» **ACTIVITY LIST**
(A) Copy out the part of the booster seat article starting at "Still, many safety" and ending at "10 million injuries.".
(B) Condense the paragraph of the booster seat article that begins "Despite the strides" into a short bulleted list that keeps its main facts.

» **DOCUMENT EXCERPT**
#####

Child Booster Seats Recommended Until Age 12, As Insurance Institute For Highway Safety Raises Bar
Gone are the days of joyriding in the bed of a speeding pickup down a country road, tossing soda cans surreptitiously overboard in childhood rebellion — in most places. Twenty mostly rural states — including Vermont, New Hampshire, and Alabama — permit passengers to ride in the back of pickup trucks, with age restrictions for minors. In Massachusetts, home to world-class emergency hospital care, children ages 12 and older are permitted to ride thusly, so long as they’re not hanging off the side or otherwise alarming other motorists.
Still, many safety experts point to successes in the continued reduction of traffic fatalities in the United States, especially among children. A combination of improved technology and safety regulation has brought increasingly lower death rates on the nation’s roads and highways, falling annually by nearly 15 percent. On a per capita basis, the death rate has fallen between 1979 and 2005 by more than 35 percent.
Despite the strides, car crashes remain a leading cause of death for children ages one to 13. In 2012, car crashes killed 444 American childen ages one to four, according to the U.S. Centers for Disease Control. Worldwide, some 260,000 children die annually in car crashes, with 10 million injuries.
Hoping for greater improvement, the Insurance Institute for Highway Safety this month suggested the use of child booster seats until age 12, well beyond the age required in most states. The organization says such safety devices lower risk of injury during crashes by 45 percent among children ages 4-8.
Most parents might balk at requiring their pubescent son, for example, to use a child booster seat, however. Others say they agree with the recommendations. “I think it’s great,” Jessica Benitez told CBS News. “As many wrecks as there are, as congested as the roadways are, people texting and driving, all that stuff, the safer we can keep the kids, the better.”

#####

» **INFORMATION SUPPLIED**
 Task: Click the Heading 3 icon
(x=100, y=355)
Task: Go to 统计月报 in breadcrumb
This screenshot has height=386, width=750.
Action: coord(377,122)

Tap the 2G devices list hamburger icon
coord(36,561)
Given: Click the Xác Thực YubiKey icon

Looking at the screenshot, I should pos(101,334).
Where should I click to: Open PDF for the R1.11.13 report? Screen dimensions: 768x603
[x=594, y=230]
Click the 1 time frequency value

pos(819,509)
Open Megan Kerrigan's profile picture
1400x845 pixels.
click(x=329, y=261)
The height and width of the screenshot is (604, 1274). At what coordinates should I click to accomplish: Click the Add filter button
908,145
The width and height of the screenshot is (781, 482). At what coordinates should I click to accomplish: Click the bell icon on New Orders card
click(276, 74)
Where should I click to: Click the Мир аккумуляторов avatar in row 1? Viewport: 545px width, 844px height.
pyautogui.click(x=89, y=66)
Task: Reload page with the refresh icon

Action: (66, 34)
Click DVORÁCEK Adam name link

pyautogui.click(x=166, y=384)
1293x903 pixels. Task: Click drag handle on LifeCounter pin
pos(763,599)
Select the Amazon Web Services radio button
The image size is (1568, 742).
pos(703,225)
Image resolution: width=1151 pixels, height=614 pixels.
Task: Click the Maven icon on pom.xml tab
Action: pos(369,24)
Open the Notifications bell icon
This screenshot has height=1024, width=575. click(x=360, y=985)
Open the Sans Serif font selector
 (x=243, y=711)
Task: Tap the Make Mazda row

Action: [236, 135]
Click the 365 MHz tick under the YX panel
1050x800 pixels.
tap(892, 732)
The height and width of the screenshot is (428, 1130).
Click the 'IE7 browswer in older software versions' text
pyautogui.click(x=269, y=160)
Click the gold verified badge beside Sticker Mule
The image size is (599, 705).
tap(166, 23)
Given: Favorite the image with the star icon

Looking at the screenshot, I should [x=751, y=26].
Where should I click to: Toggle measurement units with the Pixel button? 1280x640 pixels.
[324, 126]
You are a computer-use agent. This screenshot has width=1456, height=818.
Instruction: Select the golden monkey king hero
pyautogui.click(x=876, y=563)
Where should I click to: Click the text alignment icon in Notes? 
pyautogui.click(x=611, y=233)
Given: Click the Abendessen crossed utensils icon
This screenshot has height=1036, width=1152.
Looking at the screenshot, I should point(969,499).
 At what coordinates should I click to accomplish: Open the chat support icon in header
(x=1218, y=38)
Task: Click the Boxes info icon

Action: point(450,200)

#####

» **EXERCISE RESPONSES**
(A)
Still, many safety experts point to successes in the continued reduction of traffic fatalities in the United States, especially among children. A combination of improved technology and safety regulation has brought increasingly lower death rates on the nation’s roads and highways, falling annually by nearly 15 percent. On a per capita basis, the death rate has fallen between 1979 and 2005 by more than 35 percent.
Despite the strides, car crashes remain a leading cause of death for children ages one to 13. In 2012, car crashes killed 444 American childen ages one to four, according to the U.S. Centers for Disease Control. Worldwide, some 260,000 children die annually in car crashes, with 10 million injuries.

(B)
- Car crashes are still a leading cause of death for children ages one to 13.
- In 2012, car crashes killed 444 American children ages one to four, according to the U.S. Centers for Disease Control.
- Worldwide, car crashes kill some 260,000 children each year and cause 10 million injuries.